O depoimento da Professora Doutora Aparecida Tubaldini nos fornece, pelo olhar e sentimento da colega de Departamento, a dimensão do percurso acadêmico de Zé Antônio, pela parceria em atividades de ensino, pesquisa e extensão. Seu depoimento é longo e, como afirma, merecedor de um artigo. Em trechos marcantes, ela nos diz:
Colocar breves palavras sobre o colega e amigo Dr. José Antônio Souza de Deus é tarefa complexa, pois foram mais de 20 anos de parceria em pesquisar, escrever, ministrar disciplinas em conjunto da pós-graduação relacionando o conteúdo teórico da Geo. Cultural, da Géo Agrária, e do Campesinato merece no mínimo, um artigo comentando os trabalhos realizados pelo professor Jose de Deus. Vou tratar aqui do período de 2005/08 a 2015/2017 em que trabalhamos em conjunto e criamos projetos de Pesquisa e Extensão [...] Não preciso comentar a capacidade teórica de José Antônio de Deus, com o qual muito aprendi, e nossas trocas de aprendizado seja no campo, em leituras teóricas e os momentos que discutimos e entendíamos o teórico do território, dos etnoterritorios, da etnosustentabilidade, os saberes, as trocas Inter geracionais entre povos tradicionais, as festas e danças e o papel das mulheres no ambiente das comunidades quilombolas [...]. Seu conhecimento do Vale do Jequitinhonha por meio de mapeamento etnográficos e trabalhos de campo da geologia e minha orientação de um mestrado nos territórios quilombolas de Minas Novas, deixou-nos seguros para definir o recorte territorial de comunidades quilombolas em Minas Novas e Chapada do Norte no primeiro projeto de Pesquisa. [...] Pesquisadores em Geografia, Educação, Cartografia e Geoprocessamento ampliaram o grupo de pesquisa e o projeto tornou-se Mapeamento de Comunidades Quilombolas. Ampliou-se o recorte territorial para Capelinha – Vale do Jequitinhonha com a mesma dinâmica, pesquisa e ação.
O segundo grande Projeto desenvolvido em parceria com José de Deus foi o Projeto Procrad /CAPES - da Pós-Graduação em Geografia do IGC/UFMG, com a Pós-Graduação em Geografia da UFF, com Coordenação Geral de Jacob Bisztok.
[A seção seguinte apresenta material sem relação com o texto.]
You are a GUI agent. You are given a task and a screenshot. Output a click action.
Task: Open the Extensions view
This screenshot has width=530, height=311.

O grupo de pesquisa do IGC foi composto por mim, Maria Aparecida S. Tubaldini, José Antonio de Deus, Bernardo Gontijo e Lussandra Gianasi. [...] Foram 4 anos de Projeto de Pesquisa, abrangendo a agricultura familiar e campesinato no recorte territorial central de Rondônia. O Dr. Jose Antônio de Deus desenvolveu entrevistas com povos indígenas Surui-Painter, Gavião, e outros povos localizados no entorno da Reserva Sete de Setembro. Foram realizadas 4 viagens de 10 dias em que fazíamos entrevistas com agricultores familiares agroecológicos, em Ji-Paraná, Ouro Preto do Oeste, Cacoal e Jaru. Este, terminamos em maio de 2009. Muitos campos mais vieram. O melhor para mim ocorreu em 2013. (Aparecida dos Santos Tubaldini, profa. Dra. Titular do Departamento de Geografia do Instituto de Geociências da UFMG).
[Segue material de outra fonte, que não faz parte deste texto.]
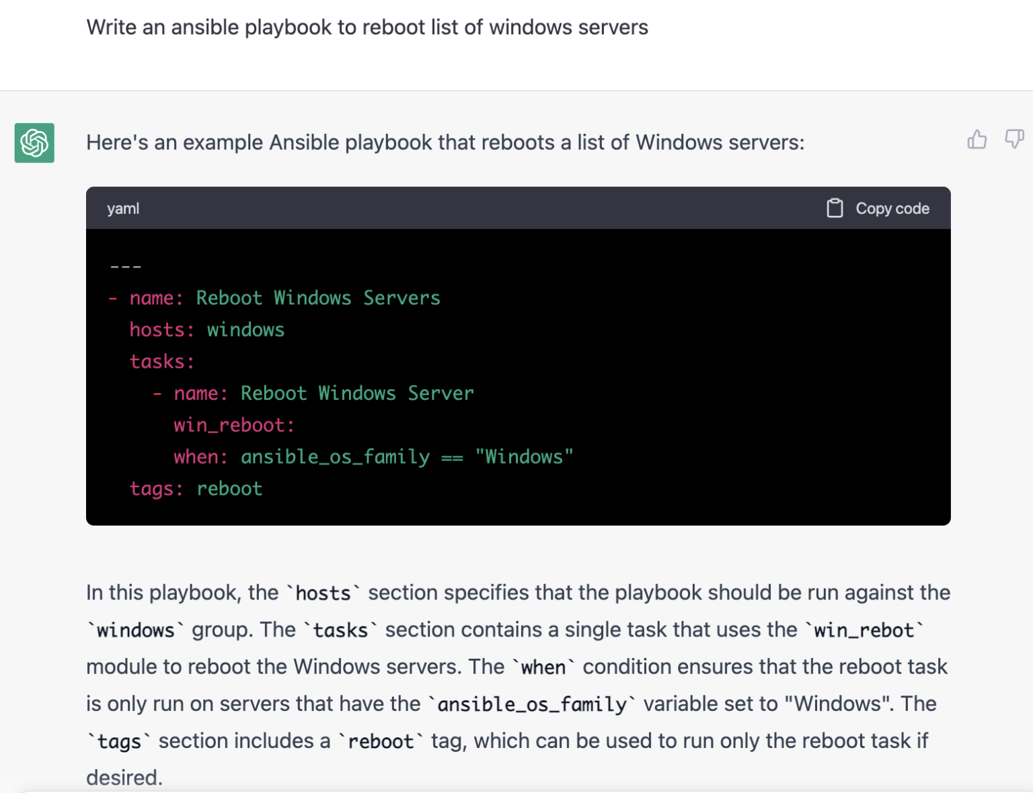Select the user's prompt text about ansible playbook
The height and width of the screenshot is (793, 1033).
click(x=367, y=27)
A Professora Doutora Sonia Menezes da Universidade Federal de Sergipe coordenou um projeto interinstitucional com Maria Geralda de Almeida pela Universidade Federal de Goiás e José Antônio de Deus, pela Universidade Federal de Minas Gerais, que se estendeu de 2016 até 2020. Ela reforça sua postura acadêmica:
Considero que esse é um momento muito especial, um espaço de homenagem a um grande mestre que embora não fosse geógrafo de formação, dedicou sua vida a Geografia, a formação de geógrafos com dedicação e paixão especialmente pela Geografia Cultural, portanto, as suas contribuições com as orientações de teses e dissertações foram importantes para a difusão da pesquisa nessa área do conhecimento geográfico.
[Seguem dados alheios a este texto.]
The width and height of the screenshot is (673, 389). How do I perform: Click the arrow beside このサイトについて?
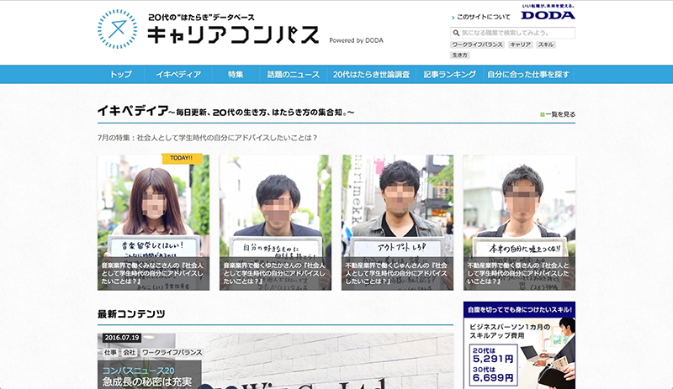coord(453,17)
Me sinto grata por ter tido a oportunidade de conviver com esse mestre em diferentes momentos: na participação em bancas de mestrado e doutorado, na organização de GT’s nos últimos três eventos do ENANPEGE e na execução de um projeto de mobilidade acadêmica, o PROMOB. A sua simplicidade, o seu desprendimento, a dedicação ao trabalho e presteza marcou a sua trajetória. Assim, finalizo com o sentimento de gratidão a Deus por ter permitido a convivência com o prof. José Antônio Souza de Deus, PRESENTE! (Sonia Mendonça de Souza Meneses, Programa de Pós-Graduação em Geografia/UFS).
E eu, registro aqui sua última mensagem para mim, no dia 4 de abril de 2024, sobre denúncia de que 94% dos indígenas ianomâmis estão contaminados por mercúrio e, respondo: Tragédia inominável! Como Bia, estranhei a interrupção de mensagens e o sinal veio com Liliane atendendo ao telefone.
Eu fico com o Zé ou Seven Lakes. Assim eu o chamava pelo fato de termos nascido na cidade de Sete Lagoas/MG – ele, em 12.03.1955. Em 1979, quando me mudei para Aracaju, foi anfitrião e acolhedor e, a partir dessa data nos frequentávamos socialmente e, mais adiante, em parcerias acadêmicas, sobretudo nos Grupos de Trabalho do ENANPEGE e NEER.
Fico com a franjinha na testa emoldurando o riso de dentes pequenos e charmosos. Fico com a pessoa reservada e marcante tanto quanto os broches que cuidadosamente trocava a cada blusa.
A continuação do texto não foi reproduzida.